Records for this task >>
Segment Open

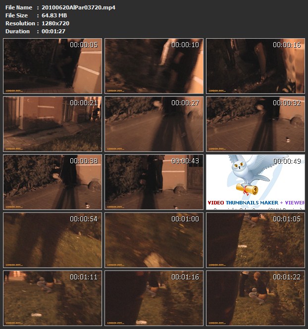Screen dimensions: 308x329
Task: Choose the frame stamped 00:00:38
Action: point(52,182)
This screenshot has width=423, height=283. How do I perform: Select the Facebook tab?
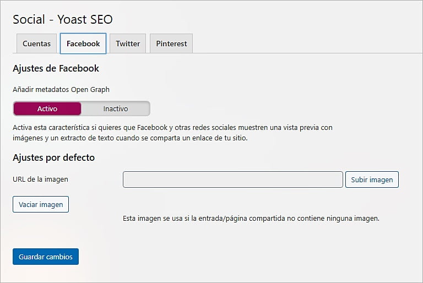[x=83, y=43]
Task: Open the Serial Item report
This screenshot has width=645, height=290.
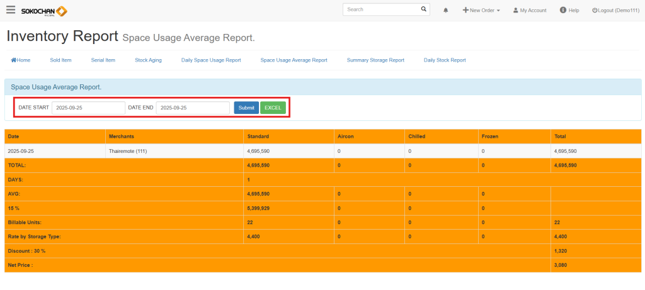Action: (x=103, y=60)
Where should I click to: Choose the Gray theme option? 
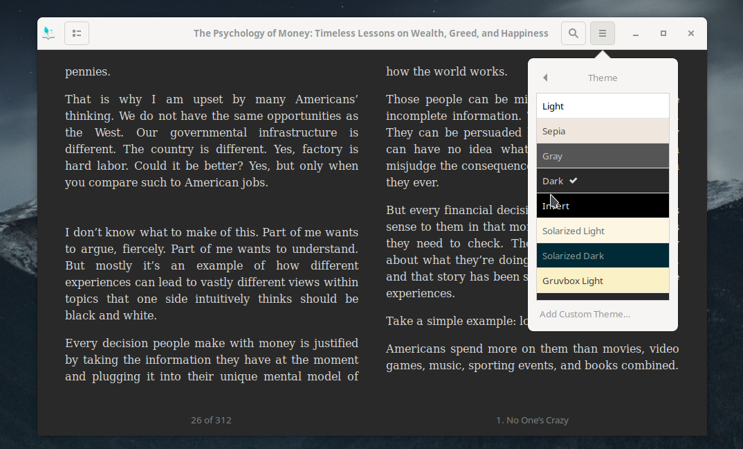pos(603,156)
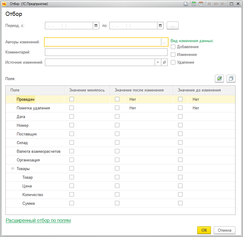Click the Отмена button
The width and height of the screenshot is (243, 237).
click(x=224, y=230)
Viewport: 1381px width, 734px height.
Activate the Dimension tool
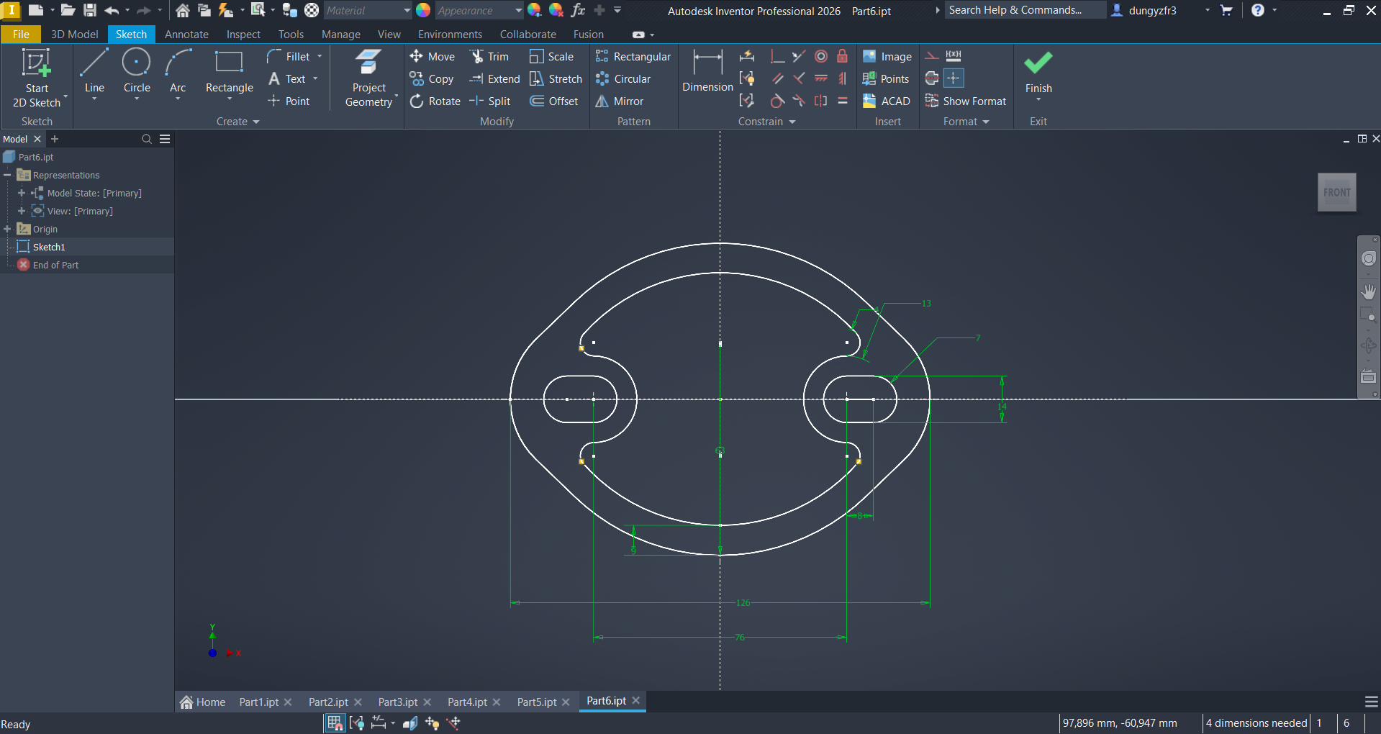pos(707,71)
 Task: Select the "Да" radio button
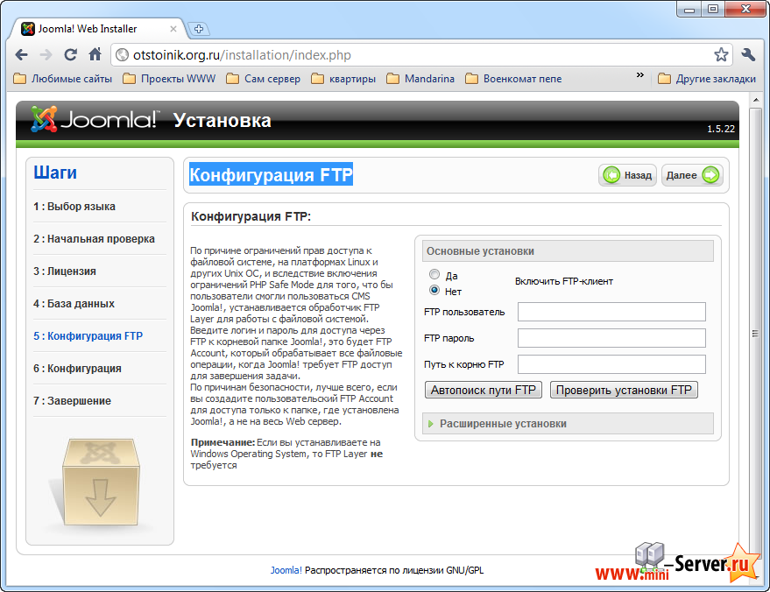tap(434, 274)
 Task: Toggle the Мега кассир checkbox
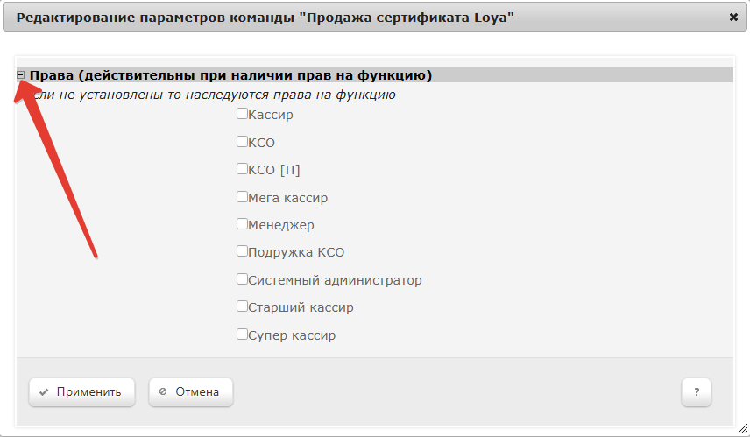[x=242, y=197]
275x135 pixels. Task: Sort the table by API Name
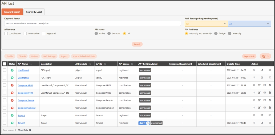(31, 64)
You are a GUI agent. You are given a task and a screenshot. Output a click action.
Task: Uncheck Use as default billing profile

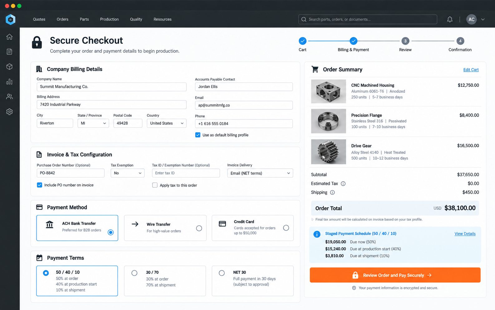coord(198,135)
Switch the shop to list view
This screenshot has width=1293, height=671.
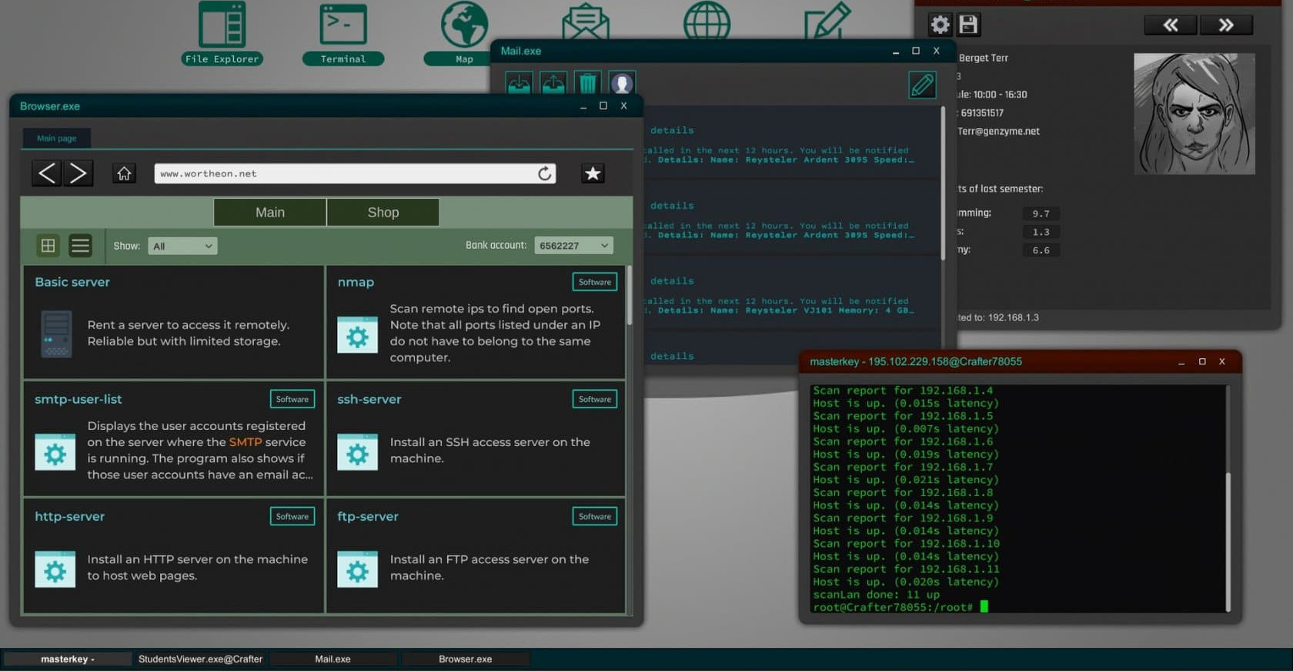[80, 246]
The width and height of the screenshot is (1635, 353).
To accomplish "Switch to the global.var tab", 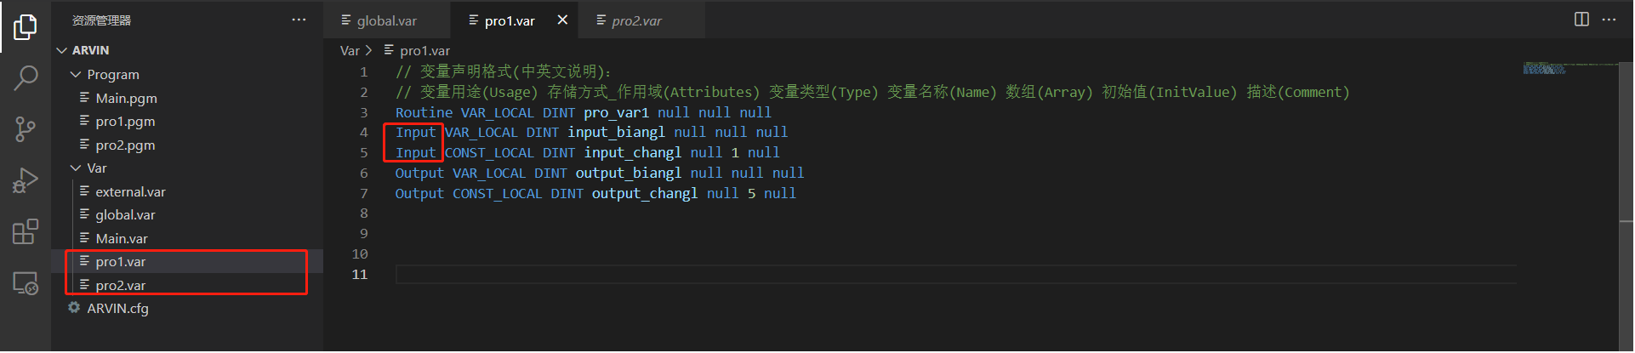I will 386,20.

Segment Closed

The problem >> Work from the entries above. Set down exactly and only the lines from the line with "You are a GUI" to the line with "The width and height of the screenshot is (1635, 353).", both included, and leave the pictures out.

Output for this task >>
You are a GUI agent. You are given a task and a screenshot. Output a click action.
Task: Uncheck Use as default billing profile

coord(198,135)
Switch the shop to list view
This screenshot has width=1293, height=671.
[80, 246]
The width and height of the screenshot is (1635, 353).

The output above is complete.